* Problem description: Print, exactly and without pictures, the lines from the one where "You are a computer-use" appears down to the end of the entries.

[Collected data]
--- START ---

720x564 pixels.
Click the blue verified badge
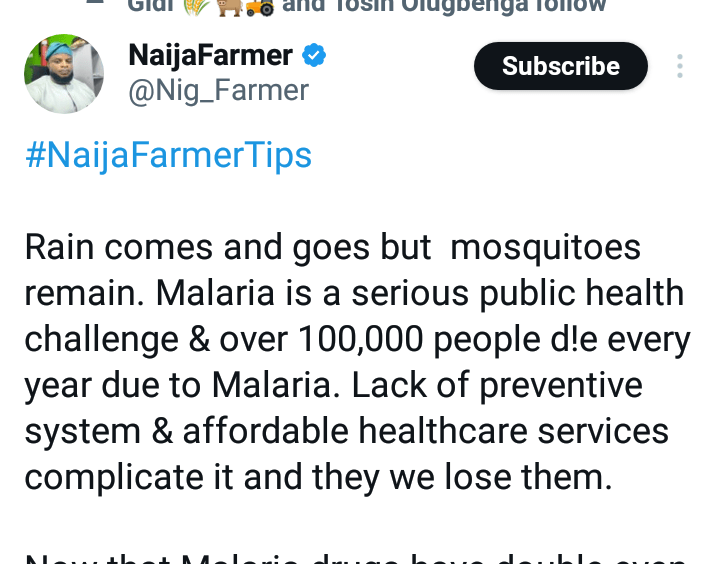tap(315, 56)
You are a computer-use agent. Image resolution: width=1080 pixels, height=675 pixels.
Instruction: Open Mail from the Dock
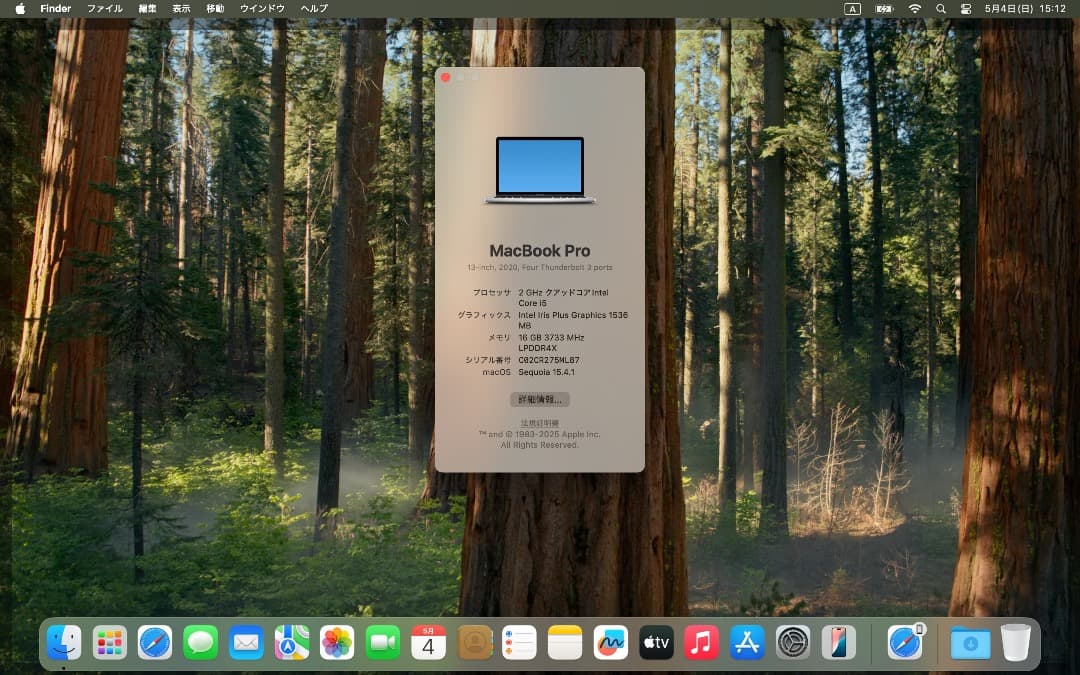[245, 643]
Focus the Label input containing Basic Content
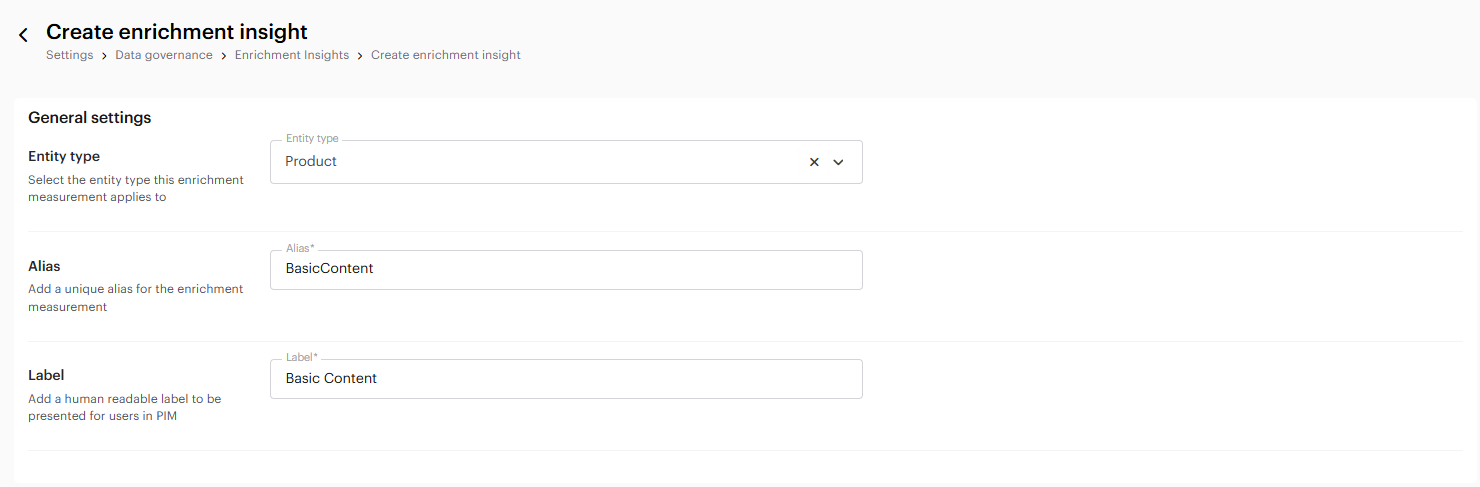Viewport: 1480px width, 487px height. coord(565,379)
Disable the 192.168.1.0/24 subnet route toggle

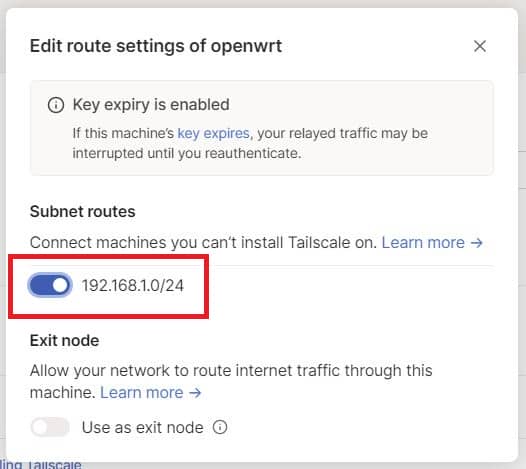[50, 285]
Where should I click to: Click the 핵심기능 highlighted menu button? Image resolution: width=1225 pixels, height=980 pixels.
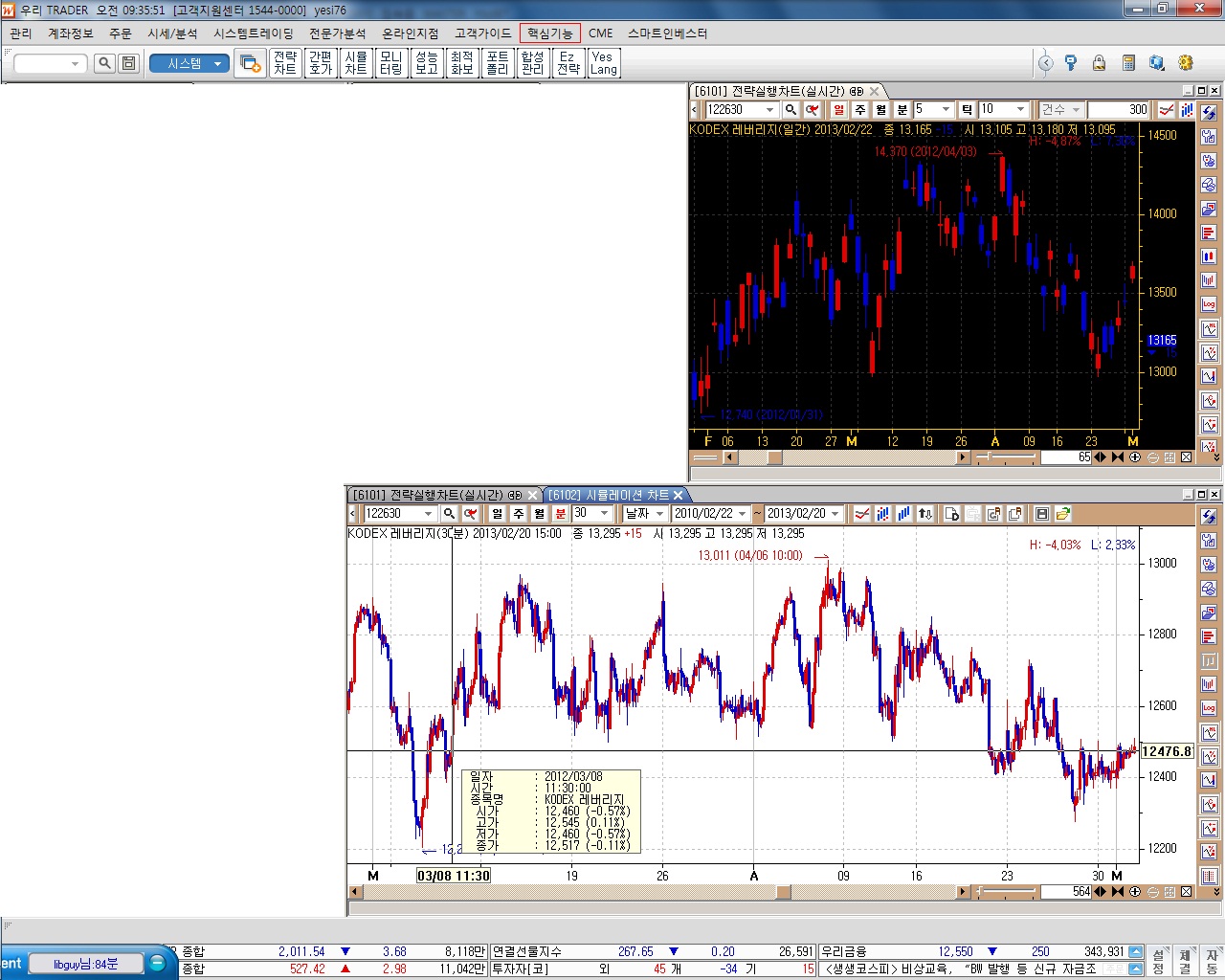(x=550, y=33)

--- END ---

* Response to this task:
You are a computer-use agent. Image resolution: width=1080 pixels, height=675 pixels.
Instruction: Open Mail from the Dock
[245, 643]
Focus the Label input containing Basic Content
Viewport: 1480px width, 487px height. coord(565,379)
Disable the 192.168.1.0/24 subnet route toggle

[50, 285]
Where should I click to: Click the 핵심기능 highlighted menu button? Image resolution: width=1225 pixels, height=980 pixels.
(x=550, y=33)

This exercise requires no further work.